Medial Basal Department

This segment is located on the medial side below the pulmonary gate. The department comes into contact with the hollow lower vein and right atrium. The segment is separated by a border from the posterior, lateral and anterior. From the lower branch of the artery in the department leaves the vessel. The highest part of the lower lobar bronchus is segmental bronchus. Below him is a vein that joins the lower right of the main.

Front basal department

This segment is in the lower lobe, the front of it. On the sternum, its location corresponds to the VI-VIII ribs of the axillary midline. There are three boundaries in the department. The first line lies between the lateral and anterior segments in the middle lobe. It corresponds to an oblique furrow. The projection of the second border coincides on the medial surface with the onset of the ligament. The third line lies between the upper and the front segments. The artery starts from the lower branch of the common arterial canal. Bronch departs from the process of the lower part of the same element. Vienna enters the lower main venous branch. Bronch and artery are seen at the bottom of an oblique furrow under the visceral pleura. Vienna is found under the ligament.

Basal lateral department

This segment is seen on the diaphragmatic and rib side of the lung. There is a department in the area between VII-IX plates under the axillary posterior line. It has three boundaries. The first passes between the anterior and lateral segments. The last and medial divisions divide the second boundary. The third line passes between the posterior and lateral segments. Bronch and the artery run along the bottom of the oblique furrow, the vein - under the ligament.

Basal posterior section

This segment is located in the lower lobe. It touches the spine. The segment occupies space in the region of VII-X edges. There are two borders in the department. They separate the posterior segment from the superior and lateral segments. Vienna, bronchus and artery run along the depth of the oblique furrow. With surgical intervention, they are best available from the medial side of the lower lobe.

Segments of the left lung

In the upper part there are the following departments:

  1. Apical. It almost repeats the shape of the eponymous segment in the right lung. Vienna, bronchus and artery are located above the gate.
  2. Rear. Its lower boundary runs down to the V edge. The posterior and apex segments of the left lung are often combined into one.
  3. Front. Its lower boundary lies horizontally with respect to the 3rd edge.

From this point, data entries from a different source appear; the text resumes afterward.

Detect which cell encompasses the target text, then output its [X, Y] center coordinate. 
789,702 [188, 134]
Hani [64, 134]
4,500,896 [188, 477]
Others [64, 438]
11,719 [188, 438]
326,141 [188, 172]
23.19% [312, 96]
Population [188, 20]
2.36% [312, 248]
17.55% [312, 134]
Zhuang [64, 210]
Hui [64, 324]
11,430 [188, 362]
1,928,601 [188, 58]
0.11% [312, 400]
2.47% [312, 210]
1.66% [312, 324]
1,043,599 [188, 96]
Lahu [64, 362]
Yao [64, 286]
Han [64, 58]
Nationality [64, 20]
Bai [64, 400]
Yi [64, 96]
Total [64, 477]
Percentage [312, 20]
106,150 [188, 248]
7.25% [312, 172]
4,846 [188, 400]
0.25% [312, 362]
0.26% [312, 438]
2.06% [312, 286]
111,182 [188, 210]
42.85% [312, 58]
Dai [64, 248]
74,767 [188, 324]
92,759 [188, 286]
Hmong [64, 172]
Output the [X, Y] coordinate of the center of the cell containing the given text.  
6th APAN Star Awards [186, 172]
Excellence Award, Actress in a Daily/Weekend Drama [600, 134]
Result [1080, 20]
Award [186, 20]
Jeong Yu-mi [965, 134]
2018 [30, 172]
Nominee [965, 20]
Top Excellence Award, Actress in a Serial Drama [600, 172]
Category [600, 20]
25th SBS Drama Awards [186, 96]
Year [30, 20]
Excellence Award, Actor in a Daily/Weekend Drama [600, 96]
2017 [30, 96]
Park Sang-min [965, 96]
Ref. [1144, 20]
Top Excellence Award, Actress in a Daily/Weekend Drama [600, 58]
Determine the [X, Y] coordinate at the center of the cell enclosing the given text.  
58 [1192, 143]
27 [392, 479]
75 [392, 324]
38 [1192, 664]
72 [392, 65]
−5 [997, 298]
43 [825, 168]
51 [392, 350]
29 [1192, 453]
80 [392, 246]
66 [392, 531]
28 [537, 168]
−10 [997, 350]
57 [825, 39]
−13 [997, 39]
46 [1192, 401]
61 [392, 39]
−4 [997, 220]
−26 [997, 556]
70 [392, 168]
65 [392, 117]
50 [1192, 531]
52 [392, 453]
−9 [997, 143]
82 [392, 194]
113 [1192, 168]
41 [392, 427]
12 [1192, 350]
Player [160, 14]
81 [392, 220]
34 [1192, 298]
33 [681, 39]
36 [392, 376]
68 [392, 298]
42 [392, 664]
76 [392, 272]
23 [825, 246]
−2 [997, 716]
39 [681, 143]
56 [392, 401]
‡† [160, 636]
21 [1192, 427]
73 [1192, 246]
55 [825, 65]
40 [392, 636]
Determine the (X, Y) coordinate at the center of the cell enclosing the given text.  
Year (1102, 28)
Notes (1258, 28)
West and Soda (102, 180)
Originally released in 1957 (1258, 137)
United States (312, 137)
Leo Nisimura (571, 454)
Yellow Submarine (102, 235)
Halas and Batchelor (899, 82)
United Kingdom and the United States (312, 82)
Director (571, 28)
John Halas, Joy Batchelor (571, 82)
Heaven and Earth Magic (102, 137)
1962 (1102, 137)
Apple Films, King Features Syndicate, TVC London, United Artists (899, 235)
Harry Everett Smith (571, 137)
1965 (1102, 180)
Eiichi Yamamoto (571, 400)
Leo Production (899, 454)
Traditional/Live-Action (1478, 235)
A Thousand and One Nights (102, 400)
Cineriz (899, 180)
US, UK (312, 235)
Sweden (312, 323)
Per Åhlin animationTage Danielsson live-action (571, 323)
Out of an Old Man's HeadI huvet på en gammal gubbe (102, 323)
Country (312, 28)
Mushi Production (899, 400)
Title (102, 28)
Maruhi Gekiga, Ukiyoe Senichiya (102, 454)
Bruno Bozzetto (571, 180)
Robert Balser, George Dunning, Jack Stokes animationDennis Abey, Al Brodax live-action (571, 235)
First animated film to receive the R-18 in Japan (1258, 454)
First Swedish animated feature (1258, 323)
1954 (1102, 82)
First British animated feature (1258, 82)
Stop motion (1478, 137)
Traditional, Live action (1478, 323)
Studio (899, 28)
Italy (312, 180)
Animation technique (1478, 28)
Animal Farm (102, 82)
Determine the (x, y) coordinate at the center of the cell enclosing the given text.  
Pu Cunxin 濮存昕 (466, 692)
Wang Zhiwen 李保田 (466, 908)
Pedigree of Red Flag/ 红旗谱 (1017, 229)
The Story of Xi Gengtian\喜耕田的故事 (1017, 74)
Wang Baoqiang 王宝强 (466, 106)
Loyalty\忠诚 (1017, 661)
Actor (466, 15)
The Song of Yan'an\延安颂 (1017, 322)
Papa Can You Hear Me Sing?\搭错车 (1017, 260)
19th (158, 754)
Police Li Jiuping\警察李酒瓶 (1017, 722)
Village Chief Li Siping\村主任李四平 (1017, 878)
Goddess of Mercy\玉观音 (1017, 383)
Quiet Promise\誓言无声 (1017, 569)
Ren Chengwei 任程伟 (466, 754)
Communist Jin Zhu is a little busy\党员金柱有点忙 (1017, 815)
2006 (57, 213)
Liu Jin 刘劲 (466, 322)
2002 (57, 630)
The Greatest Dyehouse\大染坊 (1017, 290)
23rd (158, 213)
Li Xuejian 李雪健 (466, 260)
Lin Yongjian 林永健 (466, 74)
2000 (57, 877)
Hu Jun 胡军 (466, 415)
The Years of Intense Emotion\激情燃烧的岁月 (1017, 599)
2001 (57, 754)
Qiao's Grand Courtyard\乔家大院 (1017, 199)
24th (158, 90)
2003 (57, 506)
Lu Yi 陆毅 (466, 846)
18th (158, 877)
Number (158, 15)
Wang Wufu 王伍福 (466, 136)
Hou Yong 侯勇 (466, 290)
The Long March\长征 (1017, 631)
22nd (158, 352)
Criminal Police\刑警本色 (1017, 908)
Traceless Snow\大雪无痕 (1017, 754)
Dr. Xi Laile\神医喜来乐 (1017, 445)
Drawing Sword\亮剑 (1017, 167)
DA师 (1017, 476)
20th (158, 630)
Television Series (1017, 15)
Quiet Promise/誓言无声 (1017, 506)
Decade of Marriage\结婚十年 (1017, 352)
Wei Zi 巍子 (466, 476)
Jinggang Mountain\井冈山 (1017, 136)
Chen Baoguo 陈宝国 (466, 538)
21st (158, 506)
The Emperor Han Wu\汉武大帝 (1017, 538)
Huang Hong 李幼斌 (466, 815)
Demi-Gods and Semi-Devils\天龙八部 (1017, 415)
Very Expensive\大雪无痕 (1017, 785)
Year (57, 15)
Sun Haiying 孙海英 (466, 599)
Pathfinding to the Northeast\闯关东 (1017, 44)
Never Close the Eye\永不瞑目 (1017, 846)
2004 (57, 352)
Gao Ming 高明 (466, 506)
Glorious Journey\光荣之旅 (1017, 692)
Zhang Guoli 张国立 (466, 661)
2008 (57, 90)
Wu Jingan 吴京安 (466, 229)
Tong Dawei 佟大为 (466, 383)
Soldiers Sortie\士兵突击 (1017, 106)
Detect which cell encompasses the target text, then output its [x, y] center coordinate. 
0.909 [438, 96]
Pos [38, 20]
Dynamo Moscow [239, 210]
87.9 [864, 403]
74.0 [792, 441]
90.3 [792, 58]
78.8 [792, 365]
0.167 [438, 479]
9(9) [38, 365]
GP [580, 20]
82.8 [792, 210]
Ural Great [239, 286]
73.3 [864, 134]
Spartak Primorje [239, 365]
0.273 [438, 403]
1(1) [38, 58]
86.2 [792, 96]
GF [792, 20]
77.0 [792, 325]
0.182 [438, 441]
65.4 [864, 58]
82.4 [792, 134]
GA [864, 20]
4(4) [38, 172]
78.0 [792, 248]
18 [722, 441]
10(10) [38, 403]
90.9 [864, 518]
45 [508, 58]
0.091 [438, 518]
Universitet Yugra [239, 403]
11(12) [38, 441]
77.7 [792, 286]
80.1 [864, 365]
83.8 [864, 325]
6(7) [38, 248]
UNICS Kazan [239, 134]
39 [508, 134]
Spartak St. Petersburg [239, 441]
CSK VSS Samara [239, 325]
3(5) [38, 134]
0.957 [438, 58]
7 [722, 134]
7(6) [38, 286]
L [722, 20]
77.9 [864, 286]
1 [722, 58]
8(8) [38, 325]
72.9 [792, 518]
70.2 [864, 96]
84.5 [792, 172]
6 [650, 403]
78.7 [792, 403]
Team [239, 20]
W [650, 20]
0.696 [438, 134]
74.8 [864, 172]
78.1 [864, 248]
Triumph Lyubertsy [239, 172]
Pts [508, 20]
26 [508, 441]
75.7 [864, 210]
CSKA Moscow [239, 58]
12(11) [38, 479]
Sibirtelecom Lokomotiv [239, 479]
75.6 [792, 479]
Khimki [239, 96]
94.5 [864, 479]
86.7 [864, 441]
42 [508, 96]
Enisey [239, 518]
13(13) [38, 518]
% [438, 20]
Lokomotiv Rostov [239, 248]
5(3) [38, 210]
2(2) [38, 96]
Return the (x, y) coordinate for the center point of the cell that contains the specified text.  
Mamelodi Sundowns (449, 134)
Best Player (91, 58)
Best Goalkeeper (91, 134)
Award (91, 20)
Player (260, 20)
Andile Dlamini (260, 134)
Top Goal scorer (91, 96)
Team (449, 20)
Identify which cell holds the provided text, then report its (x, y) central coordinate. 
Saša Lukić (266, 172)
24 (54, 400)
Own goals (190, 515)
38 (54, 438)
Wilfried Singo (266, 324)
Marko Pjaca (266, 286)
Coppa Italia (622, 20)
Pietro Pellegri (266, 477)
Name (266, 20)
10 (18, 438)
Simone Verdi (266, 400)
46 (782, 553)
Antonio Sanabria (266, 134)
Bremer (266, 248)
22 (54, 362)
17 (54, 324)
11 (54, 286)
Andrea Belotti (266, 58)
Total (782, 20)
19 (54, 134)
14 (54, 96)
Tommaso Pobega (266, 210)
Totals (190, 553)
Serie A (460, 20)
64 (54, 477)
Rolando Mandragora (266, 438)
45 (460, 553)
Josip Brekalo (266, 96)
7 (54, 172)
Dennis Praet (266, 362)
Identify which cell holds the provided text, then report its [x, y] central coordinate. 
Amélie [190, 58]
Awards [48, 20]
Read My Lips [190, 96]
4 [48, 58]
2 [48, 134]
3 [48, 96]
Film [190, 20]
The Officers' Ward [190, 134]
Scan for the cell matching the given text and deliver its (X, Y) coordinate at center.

Liggular segments of the left lung:

  1. Front. It is located on the costal and medial sides in the region of the III-V ribs and the median axillary line at the level of IV-VI plates.
  2. Lower. It is located under the previous department. Its border coincides with the furrow. The lower and upper ligulate segments of the lung are divided in the middle by the center of the cardiac notch.

Departments of the lower part coincide with those in the organ opposite.

Operative intervention: evidence

In case of violations of the functions of a site, it is resected (deleted). Such a need may arise in the following cases:

  1. Destruction of tissues against the background of inflammation, provoked by infection (tuberculosis, most often).
  2. Rebirth of the lung in the process of tumor growth (evil and benign).
  3. Acquired or congenital formation of a hollow domain.
  4. Purulent disintegration of tissue against a background of a number of pathologies.
  5. Injuries.

Progress of the operation

As a rule, it is typical. Since the lungs are hidden in the sternum, a cut between the ribs is provided for better access to them. Then the plates are spread with a special tool. In accordance with the size of the affected area resection of the anatomical and functional element is carried out. For example, a segment of the lung can be removed. In various combinations of resection, several departments can be subjected at once.

Lobectomy can also be performed. This intervention involves the removal of the organ fraction. In rare cases, marginal resection is performed. This operation is atypical. It is the suturing and removal of a damaged area on the outside of the lung. Typically, this type of resection is carried out with injuries, which are characterized by a small amount of damage.